• Arterial Remodeling Technologies (ART; Paris) disclosed new data related to its bioresorbable stent platform – additional data that it says further validates the company's innovative approach to simultaneously balance biocompatibility, biomechanics and bioresorption within a bioresorbable PLA (polylactic acid) stent. The new data show that the ART stent scaffold can be overinflated by more than 25% without cracking or crazing, and is thus designed to avoid the serious problem of malapposition associated with other bioresorbable stents that was documented at TCT 2010. ART claims its stent is designed to have several competitive benefits over existing bioresorbable stents in development: (1) faster and smoother resorption; (2) a non-crystalline polymer; (3) superior preserved material, without harmful by-products; (4) better, homogeneous stress diffusion; and (5) crack- and crazing-free expansion. In addition, the ART device is designed to be delivered by conventional stenting techniques, is balloon-expandable and meets the market standard of 6-French compatibility.

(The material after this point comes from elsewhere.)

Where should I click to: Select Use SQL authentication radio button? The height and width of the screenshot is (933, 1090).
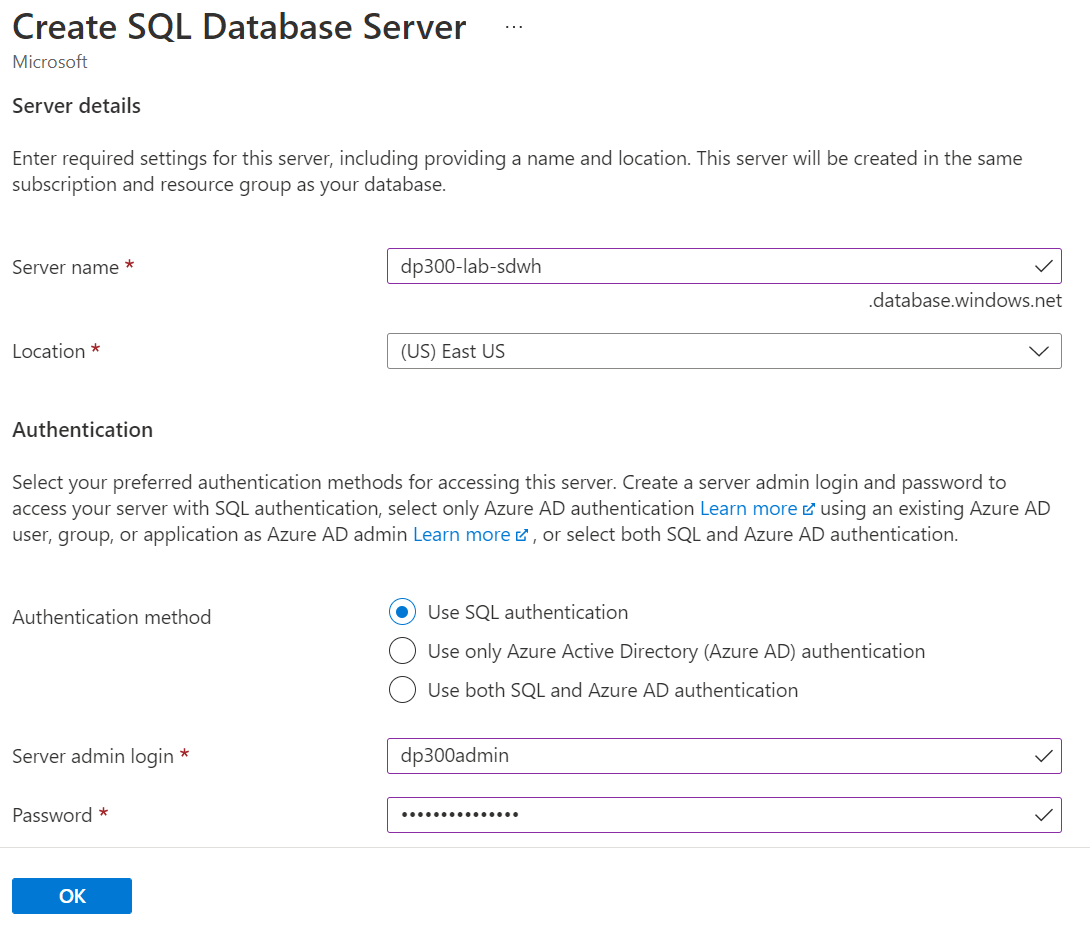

• Boston Scientific (Natick, Massachusetts) welcomed the publication of an analysis from its ALTITUDE Clinical Science program in the current issue of Circulation that showed patients followed by the Latitude Patient Management system experienced a 50% relative reduction in the risk of death compared to patients followed in-clinic only. The analysis also showed that heart failure patients who transmitted weight and blood pressure data via the Latitude system experienced an additional 10%reduction in the risk of death compared to other CRT-D patients followed by the Latitude system.
• Lantheus Medical Imaging (N. Billerica, Massachusetts) reported the first commercial production of TechneLite (Technetium Tc99m Generator) generators using molybdenum-99 (Mo-99) produced with low-enriched uranium (LEU) targets, making Lantheus the first company to use Mo-99 sourced from LEU in the U.S. Mo-99 is the parent isotope of technetium-99m (Tc-99m), the most widely used radioisotope in the world for molecular and nuclear diagnostic imaging tests. Tc-99m is a critical component of many medical tests, including scans of the heart, brain, kidneys and some types of tumors. Tc-99m is used in Lantheus Medical Imaging's TechneLite generators, which are distributed to hospitals and radiopharmacies as a source of Tc-99m for diagnostic imaging procedures.
• Orthovita (Malvern, Pennsylvania) received FDA clearance to market Vitoss Bioactive Foam-2X Bone Graft Substitute for use as a non-structural bone void filler for use in the spine, pelvis and extremities. As compared to Orthovita's current Vitoss Bioactive Foam Bone Graft Substitute products, the Vitoss Bioactive Foam-2X product has the same structure and porosity but contains increased levels of bioactive glass, which in-vitro testing has shown induces two times the deposition of calcium phosphate growth onto the surface of the implant, while retaining the same handling properties. Vitoss Bioactive Foam-2X contains Orthovita's proprietary Vitoss beta-tricalcium phosphate bone graft substitute scaffold and Kensey Nash's proprietary collagen material.
• Quest Diagnostics (Madison, New Jersey) was granted FDA approval for the Focus Diagnostics Simplexa Flu A/B & RSV test on the 3M Integrated Cycler. The Simplexa test is intended as an aid in the detection and discrimination of influenza A, influenza B and RSV virus infections. It is the first molecular test cleared by the FDA for detecting flu viruses and RSV that does not require confirmation of test results by other time-consuming methods, such as culture. The Simplexa tests employ real-time reverse transcription (RT) polymerase chain reaction (PCR) to qualitatively detect RNA of the influenza A or B viruses or RSV in a patient's nasal or nasopharyngeal specimens. The Simplexa Flu A/B & RSV test reports if a patient is positive or negative for infection with one or more of the three classes of viruses.